# [Exercise]
Nothing but an exact copy of the data should be given.

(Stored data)

--------

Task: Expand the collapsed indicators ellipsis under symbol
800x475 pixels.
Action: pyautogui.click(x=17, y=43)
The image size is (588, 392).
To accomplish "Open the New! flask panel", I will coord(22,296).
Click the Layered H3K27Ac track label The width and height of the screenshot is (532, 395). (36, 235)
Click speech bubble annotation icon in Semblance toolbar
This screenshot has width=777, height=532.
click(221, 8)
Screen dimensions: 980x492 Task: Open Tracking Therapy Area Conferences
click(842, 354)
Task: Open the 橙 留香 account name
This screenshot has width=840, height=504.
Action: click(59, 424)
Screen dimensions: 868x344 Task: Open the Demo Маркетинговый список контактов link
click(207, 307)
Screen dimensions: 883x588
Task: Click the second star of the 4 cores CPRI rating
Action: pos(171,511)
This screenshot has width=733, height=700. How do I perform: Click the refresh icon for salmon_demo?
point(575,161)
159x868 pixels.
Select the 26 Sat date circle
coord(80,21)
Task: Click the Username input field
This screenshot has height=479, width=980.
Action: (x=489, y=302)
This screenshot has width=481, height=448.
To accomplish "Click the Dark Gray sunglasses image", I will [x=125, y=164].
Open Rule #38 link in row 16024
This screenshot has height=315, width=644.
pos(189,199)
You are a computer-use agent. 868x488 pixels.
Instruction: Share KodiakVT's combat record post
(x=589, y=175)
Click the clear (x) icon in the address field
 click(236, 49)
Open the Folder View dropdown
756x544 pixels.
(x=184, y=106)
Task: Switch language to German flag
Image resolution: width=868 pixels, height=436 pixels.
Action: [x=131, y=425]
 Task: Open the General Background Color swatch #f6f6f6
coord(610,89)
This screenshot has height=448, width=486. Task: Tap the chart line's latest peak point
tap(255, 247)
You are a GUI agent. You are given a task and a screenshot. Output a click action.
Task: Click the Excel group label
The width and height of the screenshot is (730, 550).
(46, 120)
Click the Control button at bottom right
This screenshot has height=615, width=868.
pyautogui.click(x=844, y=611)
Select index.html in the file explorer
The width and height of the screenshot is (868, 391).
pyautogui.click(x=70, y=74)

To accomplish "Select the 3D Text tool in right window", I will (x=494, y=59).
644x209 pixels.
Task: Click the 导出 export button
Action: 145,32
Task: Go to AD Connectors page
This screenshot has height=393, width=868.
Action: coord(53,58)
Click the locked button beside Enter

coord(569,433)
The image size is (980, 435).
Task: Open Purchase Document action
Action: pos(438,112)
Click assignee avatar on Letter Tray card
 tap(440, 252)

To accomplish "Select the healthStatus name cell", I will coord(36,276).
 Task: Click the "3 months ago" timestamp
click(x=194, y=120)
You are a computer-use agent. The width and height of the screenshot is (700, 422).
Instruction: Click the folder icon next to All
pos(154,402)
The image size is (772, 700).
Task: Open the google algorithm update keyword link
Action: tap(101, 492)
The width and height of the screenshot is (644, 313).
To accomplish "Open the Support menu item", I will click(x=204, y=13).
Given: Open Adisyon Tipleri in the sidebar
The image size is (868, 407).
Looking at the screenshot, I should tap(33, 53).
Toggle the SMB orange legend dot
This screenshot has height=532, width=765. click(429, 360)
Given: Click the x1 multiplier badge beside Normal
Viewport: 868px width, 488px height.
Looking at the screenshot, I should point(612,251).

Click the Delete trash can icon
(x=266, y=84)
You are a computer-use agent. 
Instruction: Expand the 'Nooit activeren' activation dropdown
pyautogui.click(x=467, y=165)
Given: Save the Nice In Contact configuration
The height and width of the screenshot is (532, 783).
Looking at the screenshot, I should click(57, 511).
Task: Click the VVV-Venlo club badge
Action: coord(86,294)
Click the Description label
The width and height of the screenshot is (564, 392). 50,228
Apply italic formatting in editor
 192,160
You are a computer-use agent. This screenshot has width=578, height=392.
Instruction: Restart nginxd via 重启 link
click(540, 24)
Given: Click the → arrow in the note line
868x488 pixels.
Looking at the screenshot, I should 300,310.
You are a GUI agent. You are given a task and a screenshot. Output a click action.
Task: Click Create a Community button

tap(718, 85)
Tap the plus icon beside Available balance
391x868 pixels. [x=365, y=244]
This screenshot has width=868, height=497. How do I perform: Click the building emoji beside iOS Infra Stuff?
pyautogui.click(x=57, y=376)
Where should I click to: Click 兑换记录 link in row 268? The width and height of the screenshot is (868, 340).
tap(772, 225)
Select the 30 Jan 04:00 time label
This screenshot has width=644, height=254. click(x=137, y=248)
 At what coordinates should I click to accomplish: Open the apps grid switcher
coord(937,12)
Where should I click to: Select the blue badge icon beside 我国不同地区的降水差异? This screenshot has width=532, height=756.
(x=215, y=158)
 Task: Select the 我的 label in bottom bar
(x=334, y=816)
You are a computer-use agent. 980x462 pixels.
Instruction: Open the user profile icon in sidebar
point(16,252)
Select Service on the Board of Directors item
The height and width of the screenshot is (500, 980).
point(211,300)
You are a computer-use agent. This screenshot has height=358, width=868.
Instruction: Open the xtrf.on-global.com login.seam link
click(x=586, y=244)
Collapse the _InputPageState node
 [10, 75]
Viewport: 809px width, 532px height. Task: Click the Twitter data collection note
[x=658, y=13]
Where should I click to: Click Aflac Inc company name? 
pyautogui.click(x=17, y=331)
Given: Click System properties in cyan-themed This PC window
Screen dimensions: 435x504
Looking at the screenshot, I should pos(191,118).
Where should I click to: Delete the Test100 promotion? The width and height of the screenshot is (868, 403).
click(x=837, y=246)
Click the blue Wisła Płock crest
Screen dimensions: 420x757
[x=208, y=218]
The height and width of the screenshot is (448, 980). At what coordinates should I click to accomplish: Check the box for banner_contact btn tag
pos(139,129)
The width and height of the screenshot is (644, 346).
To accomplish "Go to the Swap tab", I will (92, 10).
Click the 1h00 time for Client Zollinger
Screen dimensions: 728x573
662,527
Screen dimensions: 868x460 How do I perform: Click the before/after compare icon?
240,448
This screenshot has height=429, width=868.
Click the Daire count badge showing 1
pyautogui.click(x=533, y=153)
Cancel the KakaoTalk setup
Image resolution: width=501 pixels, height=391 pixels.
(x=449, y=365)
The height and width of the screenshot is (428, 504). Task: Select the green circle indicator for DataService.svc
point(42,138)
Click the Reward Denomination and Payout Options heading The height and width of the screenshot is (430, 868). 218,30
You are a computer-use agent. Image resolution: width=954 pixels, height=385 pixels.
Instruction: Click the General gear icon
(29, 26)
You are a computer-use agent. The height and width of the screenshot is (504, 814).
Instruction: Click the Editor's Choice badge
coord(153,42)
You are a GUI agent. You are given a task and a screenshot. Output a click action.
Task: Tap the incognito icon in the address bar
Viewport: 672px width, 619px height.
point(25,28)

--------

# [Written response]
Task: Expand the collapsed indicators ellipsis under symbol
800x475 pixels.
Action: pyautogui.click(x=17, y=43)
The image size is (588, 392).
To accomplish "Open the New! flask panel", I will coord(22,296).
Click the Layered H3K27Ac track label The width and height of the screenshot is (532, 395). (36, 235)
Click speech bubble annotation icon in Semblance toolbar
This screenshot has width=777, height=532.
click(221, 8)
Screen dimensions: 980x492 Task: Open Tracking Therapy Area Conferences
click(842, 354)
Task: Open the 橙 留香 account name
This screenshot has width=840, height=504.
Action: click(59, 424)
Screen dimensions: 868x344 Task: Open the Demo Маркетинговый список контактов link
click(207, 307)
Screen dimensions: 883x588
Task: Click the second star of the 4 cores CPRI rating
Action: pos(171,511)
This screenshot has width=733, height=700. How do I perform: Click the refresh icon for salmon_demo?
point(575,161)
159x868 pixels.
Select the 26 Sat date circle
coord(80,21)
Task: Click the Username input field
This screenshot has height=479, width=980.
Action: (x=489, y=302)
This screenshot has width=481, height=448.
To accomplish "Click the Dark Gray sunglasses image", I will [x=125, y=164].
Open Rule #38 link in row 16024
This screenshot has height=315, width=644.
pos(189,199)
You are a computer-use agent. 868x488 pixels.
Instruction: Share KodiakVT's combat record post
(x=589, y=175)
Click the clear (x) icon in the address field
 click(236, 49)
Open the Folder View dropdown
756x544 pixels.
(x=184, y=106)
Task: Switch language to German flag
Image resolution: width=868 pixels, height=436 pixels.
Action: [x=131, y=425]
 Task: Open the General Background Color swatch #f6f6f6
coord(610,89)
This screenshot has height=448, width=486. Task: Tap the chart line's latest peak point
tap(255, 247)
You are a GUI agent. You are given a task and a screenshot. Output a click action.
Task: Click the Excel group label
The width and height of the screenshot is (730, 550).
(46, 120)
Click the Control button at bottom right
This screenshot has height=615, width=868.
pyautogui.click(x=844, y=611)
Select index.html in the file explorer
The width and height of the screenshot is (868, 391).
pyautogui.click(x=70, y=74)

To accomplish "Select the 3D Text tool in right window", I will (x=494, y=59).
644x209 pixels.
Task: Click the 导出 export button
Action: 145,32
Task: Go to AD Connectors page
This screenshot has height=393, width=868.
Action: coord(53,58)
Click the locked button beside Enter

coord(569,433)
The image size is (980, 435).
Task: Open Purchase Document action
Action: pos(438,112)
Click assignee avatar on Letter Tray card
 tap(440, 252)

To accomplish "Select the healthStatus name cell", I will coord(36,276).
 Task: Click the "3 months ago" timestamp
click(x=194, y=120)
You are a computer-use agent. The width and height of the screenshot is (700, 422).
Instruction: Click the folder icon next to All
pos(154,402)
The image size is (772, 700).
Task: Open the google algorithm update keyword link
Action: tap(101, 492)
The width and height of the screenshot is (644, 313).
To accomplish "Open the Support menu item", I will click(x=204, y=13).
Given: Open Adisyon Tipleri in the sidebar
The image size is (868, 407).
Looking at the screenshot, I should tap(33, 53).
Toggle the SMB orange legend dot
This screenshot has height=532, width=765. click(429, 360)
Given: Click the x1 multiplier badge beside Normal
Viewport: 868px width, 488px height.
Looking at the screenshot, I should point(612,251).

Click the Delete trash can icon
(x=266, y=84)
You are a computer-use agent. 
Instruction: Expand the 'Nooit activeren' activation dropdown
pyautogui.click(x=467, y=165)
Given: Save the Nice In Contact configuration
The height and width of the screenshot is (532, 783).
Looking at the screenshot, I should click(57, 511).
Task: Click the VVV-Venlo club badge
Action: coord(86,294)
Click the Description label
The width and height of the screenshot is (564, 392). 50,228
Apply italic formatting in editor
 192,160
You are a computer-use agent. This screenshot has width=578, height=392.
Instruction: Restart nginxd via 重启 link
click(540, 24)
Given: Click the → arrow in the note line
868x488 pixels.
Looking at the screenshot, I should 300,310.
You are a GUI agent. You are given a task and a screenshot. Output a click action.
Task: Click Create a Community button

tap(718, 85)
Tap the plus icon beside Available balance
391x868 pixels. [x=365, y=244]
This screenshot has width=868, height=497. How do I perform: Click the building emoji beside iOS Infra Stuff?
pyautogui.click(x=57, y=376)
Where should I click to: Click 兑换记录 link in row 268? The width and height of the screenshot is (868, 340).
tap(772, 225)
Select the 30 Jan 04:00 time label
This screenshot has width=644, height=254. click(x=137, y=248)
 At what coordinates should I click to accomplish: Open the apps grid switcher
coord(937,12)
Where should I click to: Select the blue badge icon beside 我国不同地区的降水差异? This screenshot has width=532, height=756.
(x=215, y=158)
 Task: Select the 我的 label in bottom bar
(x=334, y=816)
You are a computer-use agent. 980x462 pixels.
Instruction: Open the user profile icon in sidebar
point(16,252)
Select Service on the Board of Directors item
The height and width of the screenshot is (500, 980).
point(211,300)
You are a computer-use agent. This screenshot has height=358, width=868.
Instruction: Open the xtrf.on-global.com login.seam link
click(x=586, y=244)
Collapse the _InputPageState node
 [10, 75]
Viewport: 809px width, 532px height. Task: Click the Twitter data collection note
[x=658, y=13]
Where should I click to: Click Aflac Inc company name? 
pyautogui.click(x=17, y=331)
Given: Click System properties in cyan-themed This PC window
Screen dimensions: 435x504
Looking at the screenshot, I should pos(191,118).
Where should I click to: Delete the Test100 promotion? The width and height of the screenshot is (868, 403).
click(x=837, y=246)
Click the blue Wisła Płock crest
Screen dimensions: 420x757
[x=208, y=218]
The height and width of the screenshot is (448, 980). At what coordinates should I click to accomplish: Check the box for banner_contact btn tag
pos(139,129)
The width and height of the screenshot is (644, 346).
To accomplish "Go to the Swap tab", I will (92, 10).
Click the 1h00 time for Client Zollinger
Screen dimensions: 728x573
662,527
Screen dimensions: 868x460 How do I perform: Click the before/after compare icon?
240,448
This screenshot has height=429, width=868.
Click the Daire count badge showing 1
pyautogui.click(x=533, y=153)
Cancel the KakaoTalk setup
Image resolution: width=501 pixels, height=391 pixels.
(x=449, y=365)
The height and width of the screenshot is (428, 504). Task: Select the green circle indicator for DataService.svc
point(42,138)
Click the Reward Denomination and Payout Options heading The height and width of the screenshot is (430, 868). 218,30
You are a computer-use agent. Image resolution: width=954 pixels, height=385 pixels.
Instruction: Click the General gear icon
(29, 26)
You are a computer-use agent. The height and width of the screenshot is (504, 814).
Instruction: Click the Editor's Choice badge
coord(153,42)
You are a GUI agent. You are given a task and a screenshot. Output a click action.
Task: Tap the incognito icon in the address bar
Viewport: 672px width, 619px height.
point(25,28)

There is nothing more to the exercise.